What you need to do =>
Beginning with the line that holds "Task: Click the post" and ending with the last line below, please copy every line exactly, add nothing, and leave out the pictures.
____________
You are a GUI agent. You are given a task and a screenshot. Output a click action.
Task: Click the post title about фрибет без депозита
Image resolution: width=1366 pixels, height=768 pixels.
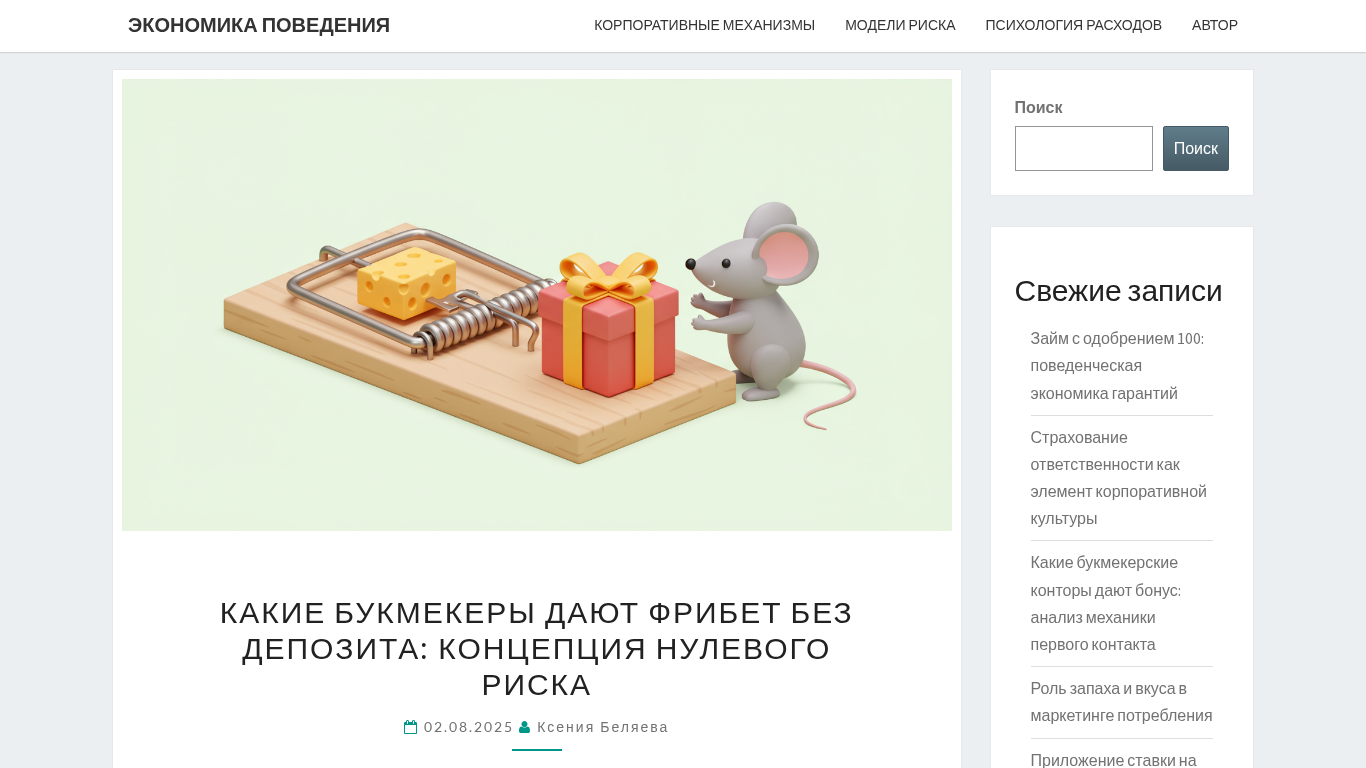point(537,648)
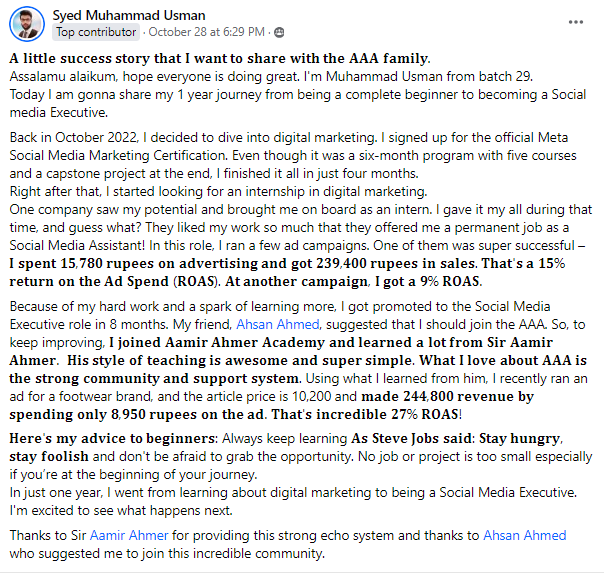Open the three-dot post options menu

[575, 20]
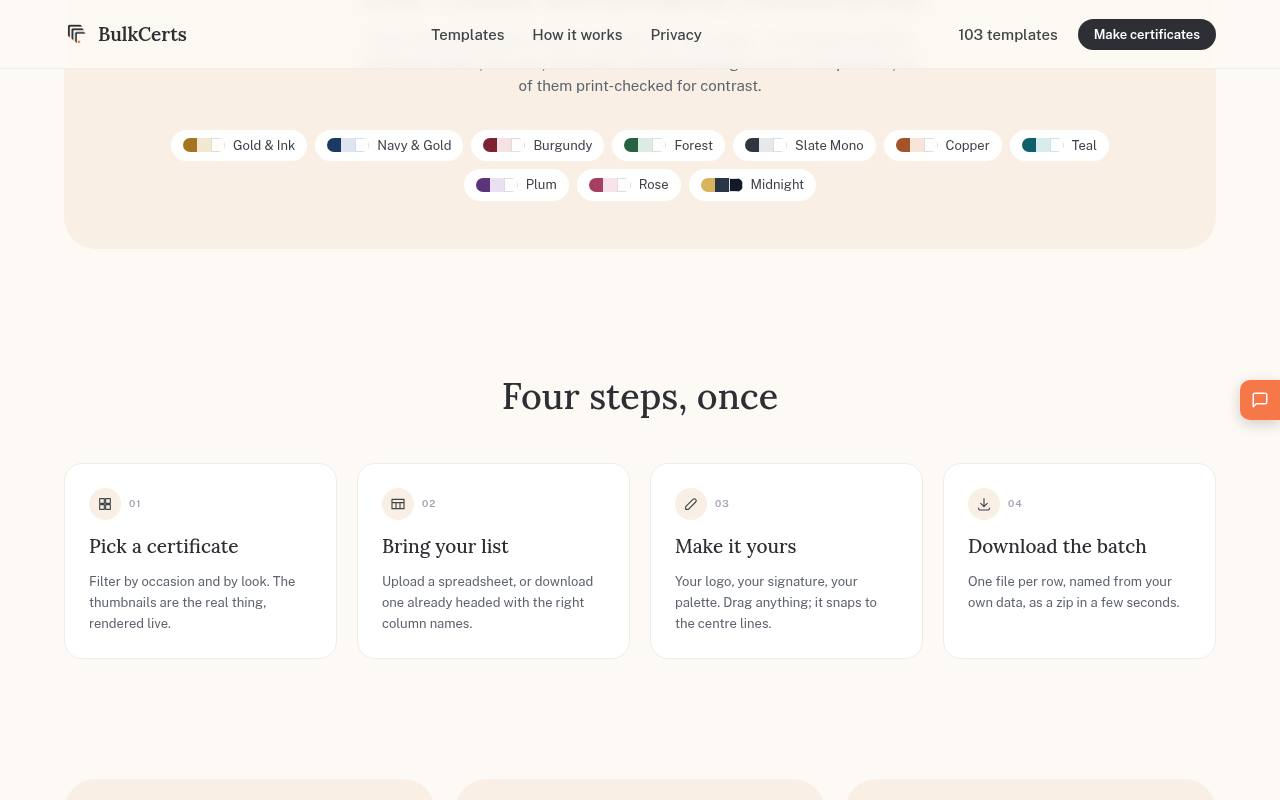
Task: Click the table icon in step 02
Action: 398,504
____________
Result of this task =>
Task: Click the post title about фрибет без депозита
Image resolution: width=1366 pixels, height=768 pixels.
point(537,648)
Open the three-dot post options menu

[575, 20]
Task: Click the table icon in step 02
Action: 398,504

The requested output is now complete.